2018年10月6日(土)

次世代がん治療法 BNCT、茨城県研究チームが装置開発に成功

来年度治験へ

マウスを使ったBNCT照射の予備実験=1月、東海村白方(写真提供・筑波大陽子線医学利用研究センター)
マウスを使ったBNCT照射の予備実験=1月、東海村白方(写真提供・筑波大陽子線医学利用研究センター)

正常な組織を傷つけず、がん細胞を“狙い撃ち”して破壊する、小型加速器を使った次世代がん治療法「中性子捕捉療法」(BNCT)の実用化に向け、茨城県研究チームが一歩前進を果たした。装置の再設計など改造が必要となり、当初計画に遅れが生じたが、がん細胞に照射する中性子ビームを安定的に発生させる装置の開発に成功。本年度中に実際に治療に使うホウ素薬剤を動物に投与した照射実験を実施し、ようやく来年度、患者への治験実施を目指す。 (報道部・三次豪)

■遅れに焦りも
BNCTの研究開発は、筑波大や高エネルギー加速器研究機構など産学官が連携し、つくば国際戦略総合特区の先導プロジェクトに位置付けられた。県が2012年度に整備した「いばらき中性子医療研究センター」(東海村)に治療装置用加速器を設置し、当初は15年度までに先進医療の承認を目指していた。

しかし、大強度陽子加速器施設「J-PARC」の技術を医療へ転用するはずが、計算通り進まず、ビームの増強や安定化が必要となり、装置の設計を約1年かけてやり直したりと、開発の道のりは想定以上に難航した。

ようやく、治療に不可欠な中性子の発生に成功したのは15年11月。

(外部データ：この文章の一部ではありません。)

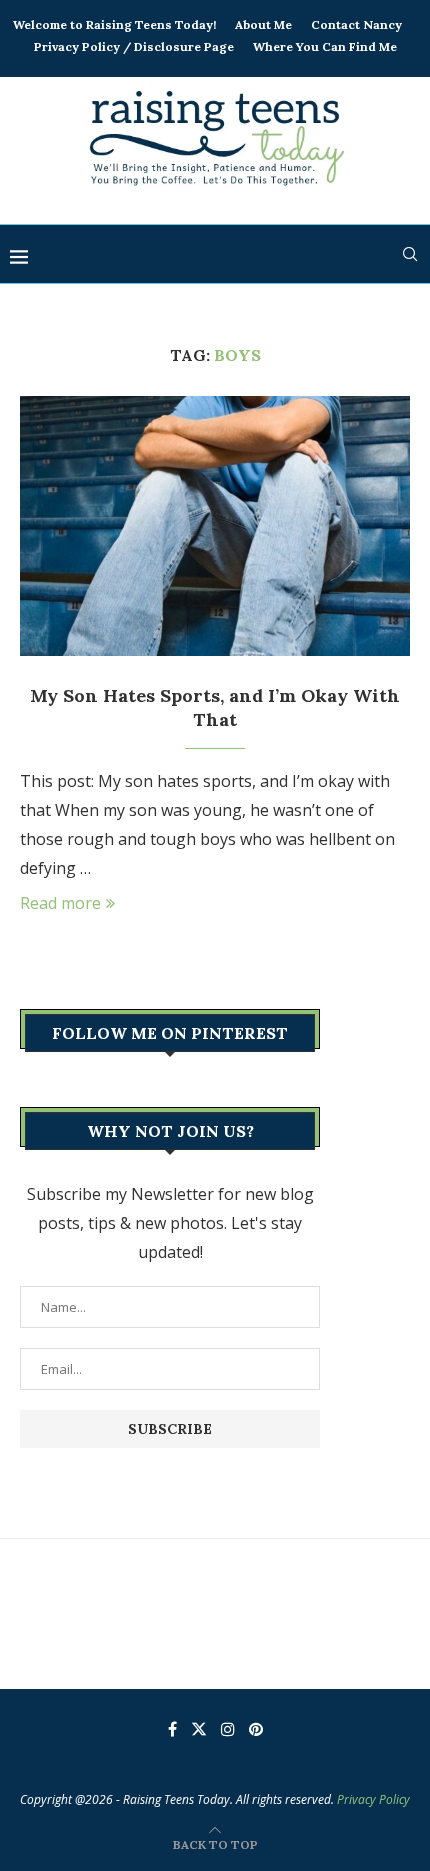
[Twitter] (199, 1729)
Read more (60, 903)
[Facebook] (172, 1729)
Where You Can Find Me (325, 46)
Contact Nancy (356, 24)
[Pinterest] (256, 1729)
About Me (263, 24)
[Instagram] (228, 1729)
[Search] (410, 254)
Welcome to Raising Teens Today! (114, 24)
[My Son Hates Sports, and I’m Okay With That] (215, 526)
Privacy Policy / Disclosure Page (134, 46)
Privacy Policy (373, 1799)
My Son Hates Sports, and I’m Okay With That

その後、人体模型への照射実験などを繰り返し、今年1月にマウスを使った予備実験にこぎ着けた。県科学技術振興課によると、これまでに要した研究開発費は同センターの整備費を含め約35億円。

筑波大陽子線医学利用研究センターの熊田博明准教授は「ようやくここまで来た。他の研究チームに先行され、焦りもあった」と装置開発を振り返った。

■優位性こだわり
BNCTは、中性子ビームの発生源が従来の原子炉から小型加速器へ移行し、本県のほか、京都大原子炉実験所や国立がん研究センター、南東北BNCTセンターなどが実用化に向け研究にしのぎを削っている。

中でも京都大が先行しており、円形加速器を使って再発悪性脳腫瘍や頭頸部(とうけいぶ)腫瘍を対象とした治験まで進んでいる。

茨城県の研究は予定より遅れているが、直線型加速器を使い、陽子線をベリリウムと反応させて中性子を発生させる仕組みは世界で唯一。他の装置と比べ、患者や医師の被ばく線量が低い上、治療時間の短縮につながる中性子ビームの増強に将来的な可能性を秘めるなど優位性があり、熊田准教授ら研究者は強いこだわりを持つ。

■一刻も早く治療に
BNCTの安全性や有効性を確認する治験は、皮膚がんの一種「悪性黒色腫(メラノーマ)」の患者を対象に、来年度にもスタートさせる計画。今後、頭頸部がんや脳腫瘍など、ほかの部位のがん治療適応拡大に向け、装置の高度化を進めていく。

実用化の時期は、先進医療の承認手続きなどを考慮すると「治験後3、4年」(熊田准教授)かかるとみられる。また、一般病院への設置に適した商用化にはまだ課題があるという。

熊田准教授は「薬事法の承認を得る前の段階でも、(医療機関から)受注があれば同時並行で導入を進め、すぐ治療に使えるようにしたい。一刻も早くBNCTで一人でも多くの患者を治療できるようにしたい」と意気込む。

★中性子捕捉療法(BNCT)
がん細胞のみに集積する性質のホウ素薬剤を患者に投与し、病巣部に中性子を照射してがん細胞を破壊する治療法。細胞単位での治療が可能なために身体への負担が少なく、周囲の組織に広がる浸潤がんや多発病変、手術不適応症例などの難治性がんにも有効。従来の放射線療法で通常6週間必要だった照射が約30分の1回の照射で済み、治療前に薬剤集積を見ることで治療効果を事前に判断できるメリットもある。